■ **取り組む課題**
読解文の「外国国歌を起立して歌う馬鹿」から「うかが関心の集まる所である。」までを、一字も変えずに打ち直してください。

■ **読解文**
ワイン、女 そして歌、此れを愛しまない輩は、一生涯馬鹿者であり続ける。マルティン・ルター(1483-1546)

外国国歌を起立して歌う馬鹿

2022-03-15 | 文化一般
バーデンバーデンの空き室情報を見た。復活祭中にも例年にはないほど空いている。少なくとも二年前の最初の中止の前の状況より悪い。海外からの足は遠のき、その代わり近隣欧州諸国からの訪問者は増えたという。しかし団体旅行などのマスはこなせない。

なによりも実質上の復活祭の芸術監督キリル・ペトレンコの知名度は前任者のラトルにはまだ到底及ばない。そういうところにメディアとの繋がりの差が出てくる。だからせめて登場する歌手ぐらいはビッグネームとか大人気ものが求められていた。目玉だったアスミク・グリゴーリアンのキャンセルで追加の集客力はあまり期待されなくなってしまった。少なくとも彼女がSWRなどのインタヴューを受けたりしていればフランクフルトやミュンヘン辺りからも見込めたのだった。

さて、通常は地元の放送局SWRで前宣伝を兼ねて、三月には復活祭関連の番組が並ぶはずなのだが、なぜか4月17日復活祭初日と18日二日目に昨秋の延期されたミニ復活祭の番組が並ぶだけとなっている。これでは宣伝効果は全くない。どうしてこのようなことになっているのかは分からないのだが、考えられるのは映像のパートナーである独仏共同文化波Arteが予定されていた通り上の同時刻に新制作「スペードの女王」最終日を生中継するのかどうかが関心の集まる所である。

少なくとも日曜日のドレスデンからのオペラ中継の番組では三月末の予定しか明かされずに、含みが残されていた。理由は分からないのだが、通常ならば追放される指揮者のティーレマンが最後にザルツブルクでオペラを振るのだから、何もまだドレスデンで公演があるそれもヴェルディの「アイーダ」を中継する必要などはなかった。意味不明であり、演出も危なっかしいもので、中継に出てきていたタイラー支配人の話しぶりも優柔不断な感じで解せなかった。結局ティーレマンの就任且つドルニーの左遷には州の政府がそのまま係わっていただけで、上が代われば全てが変わるという機構になっていることがよく分かる。そこには西ドイツにおける我々のような騒ぐ人間がいないということで、まさしく芸術的な社会程度の低さを其の儘露わにしている。

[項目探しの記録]
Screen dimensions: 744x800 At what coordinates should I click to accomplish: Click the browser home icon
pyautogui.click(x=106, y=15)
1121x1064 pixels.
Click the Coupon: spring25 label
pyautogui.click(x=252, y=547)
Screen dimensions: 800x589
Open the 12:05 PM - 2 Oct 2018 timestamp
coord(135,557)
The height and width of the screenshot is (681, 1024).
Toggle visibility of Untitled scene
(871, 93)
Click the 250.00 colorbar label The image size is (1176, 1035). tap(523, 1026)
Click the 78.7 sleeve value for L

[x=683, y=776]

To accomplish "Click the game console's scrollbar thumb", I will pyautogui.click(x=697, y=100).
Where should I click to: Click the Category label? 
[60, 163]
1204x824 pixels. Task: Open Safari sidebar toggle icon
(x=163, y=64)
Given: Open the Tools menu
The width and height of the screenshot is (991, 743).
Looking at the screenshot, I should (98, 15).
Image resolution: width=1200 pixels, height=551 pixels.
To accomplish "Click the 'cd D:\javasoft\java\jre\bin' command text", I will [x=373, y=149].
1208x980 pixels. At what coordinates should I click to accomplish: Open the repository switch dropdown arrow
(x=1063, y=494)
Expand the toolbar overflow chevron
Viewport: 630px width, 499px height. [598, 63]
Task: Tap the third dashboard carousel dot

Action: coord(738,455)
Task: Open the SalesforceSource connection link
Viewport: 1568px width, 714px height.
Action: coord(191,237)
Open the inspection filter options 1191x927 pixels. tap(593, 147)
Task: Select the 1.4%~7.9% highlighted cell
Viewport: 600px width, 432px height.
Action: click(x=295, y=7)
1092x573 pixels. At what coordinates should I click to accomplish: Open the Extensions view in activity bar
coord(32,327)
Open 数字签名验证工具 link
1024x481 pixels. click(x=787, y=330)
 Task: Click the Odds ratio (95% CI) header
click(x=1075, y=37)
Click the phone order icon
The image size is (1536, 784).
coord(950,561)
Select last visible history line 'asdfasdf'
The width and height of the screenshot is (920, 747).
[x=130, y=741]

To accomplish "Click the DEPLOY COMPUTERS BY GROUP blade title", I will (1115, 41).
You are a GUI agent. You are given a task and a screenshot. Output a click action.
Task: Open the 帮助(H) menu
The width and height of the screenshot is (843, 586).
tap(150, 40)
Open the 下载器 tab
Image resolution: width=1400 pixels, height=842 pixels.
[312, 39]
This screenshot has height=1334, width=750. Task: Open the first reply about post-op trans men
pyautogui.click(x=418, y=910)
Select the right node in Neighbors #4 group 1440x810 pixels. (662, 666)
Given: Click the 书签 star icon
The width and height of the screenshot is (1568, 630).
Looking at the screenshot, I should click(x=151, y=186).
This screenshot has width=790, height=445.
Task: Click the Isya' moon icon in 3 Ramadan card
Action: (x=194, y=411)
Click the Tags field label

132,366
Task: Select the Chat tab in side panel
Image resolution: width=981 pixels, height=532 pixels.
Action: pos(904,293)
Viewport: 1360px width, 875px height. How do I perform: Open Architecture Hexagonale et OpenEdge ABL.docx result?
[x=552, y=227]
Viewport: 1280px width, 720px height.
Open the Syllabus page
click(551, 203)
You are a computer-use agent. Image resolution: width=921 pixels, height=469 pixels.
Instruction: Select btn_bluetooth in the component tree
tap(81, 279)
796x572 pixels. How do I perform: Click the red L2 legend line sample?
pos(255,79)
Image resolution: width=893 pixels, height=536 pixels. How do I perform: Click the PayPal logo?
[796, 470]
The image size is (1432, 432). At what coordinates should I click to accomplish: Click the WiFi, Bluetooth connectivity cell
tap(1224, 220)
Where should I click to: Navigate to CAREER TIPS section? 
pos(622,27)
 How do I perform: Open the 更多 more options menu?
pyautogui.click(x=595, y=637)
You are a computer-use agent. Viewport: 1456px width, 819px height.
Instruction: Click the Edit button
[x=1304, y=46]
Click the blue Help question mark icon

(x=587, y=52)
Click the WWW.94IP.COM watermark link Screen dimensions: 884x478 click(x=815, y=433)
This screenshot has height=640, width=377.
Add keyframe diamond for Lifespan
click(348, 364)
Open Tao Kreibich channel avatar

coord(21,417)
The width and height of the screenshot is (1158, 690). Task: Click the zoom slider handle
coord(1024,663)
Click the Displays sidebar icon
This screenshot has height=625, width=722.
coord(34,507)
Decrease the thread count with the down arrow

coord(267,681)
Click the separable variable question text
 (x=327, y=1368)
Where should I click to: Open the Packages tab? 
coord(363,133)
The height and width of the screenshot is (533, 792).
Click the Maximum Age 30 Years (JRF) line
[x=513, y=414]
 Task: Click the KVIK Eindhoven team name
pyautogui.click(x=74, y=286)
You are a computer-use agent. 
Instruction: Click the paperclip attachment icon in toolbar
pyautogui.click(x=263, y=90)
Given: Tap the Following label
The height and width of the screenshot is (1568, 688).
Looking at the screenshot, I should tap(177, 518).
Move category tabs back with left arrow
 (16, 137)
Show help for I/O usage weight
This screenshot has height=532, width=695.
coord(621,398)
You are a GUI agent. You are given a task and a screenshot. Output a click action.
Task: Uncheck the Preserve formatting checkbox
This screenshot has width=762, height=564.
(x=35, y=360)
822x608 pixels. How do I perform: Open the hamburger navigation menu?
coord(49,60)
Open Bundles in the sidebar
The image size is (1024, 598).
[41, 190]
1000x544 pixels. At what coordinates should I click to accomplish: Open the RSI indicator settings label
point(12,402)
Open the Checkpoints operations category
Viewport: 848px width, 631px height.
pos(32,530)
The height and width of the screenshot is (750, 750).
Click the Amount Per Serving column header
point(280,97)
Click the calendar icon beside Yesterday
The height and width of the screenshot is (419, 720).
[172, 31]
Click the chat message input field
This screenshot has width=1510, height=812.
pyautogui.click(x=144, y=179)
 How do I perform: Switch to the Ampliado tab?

■ **記述解答**
外国国歌を起立して歌う馬鹿

2022-03-15 | 文化一般
バーデンバーデンの空き室情報を見た。復活祭中にも例年にはないほど空いている。少なくとも二年前の最初の中止の前の状況より悪い。海外からの足は遠のき、その代わり近隣欧州諸国からの訪問者は増えたという。しかし団体旅行などのマスはこなせない。

なによりも実質上の復活祭の芸術監督キリル・ペトレンコの知名度は前任者のラトルにはまだ到底及ばない。そういうところにメディアとの繋がりの差が出てくる。だからせめて登場する歌手ぐらいはビッグネームとか大人気ものが求められていた。目玉だったアスミク・グリゴーリアンのキャンセルで追加の集客力はあまり期待されなくなってしまった。少なくとも彼女がSWRなどのインタヴューを受けたりしていればフランクフルトやミュンヘン辺りからも見込めたのだった。

さて、通常は地元の放送局SWRで前宣伝を兼ねて、三月には復活祭関連の番組が並ぶはずなのだが、なぜか4月17日復活祭初日と18日二日目に昨秋の延期されたミニ復活祭の番組が並ぶだけとなっている。これでは宣伝効果は全くない。どうしてこのようなことになっているのかは分からないのだが、考えられるのは映像のパートナーである独仏共同文化波Arteが予定されていた通り上の同時刻に新制作「スペードの女王」最終日を生中継するのかどうかが関心の集まる所である。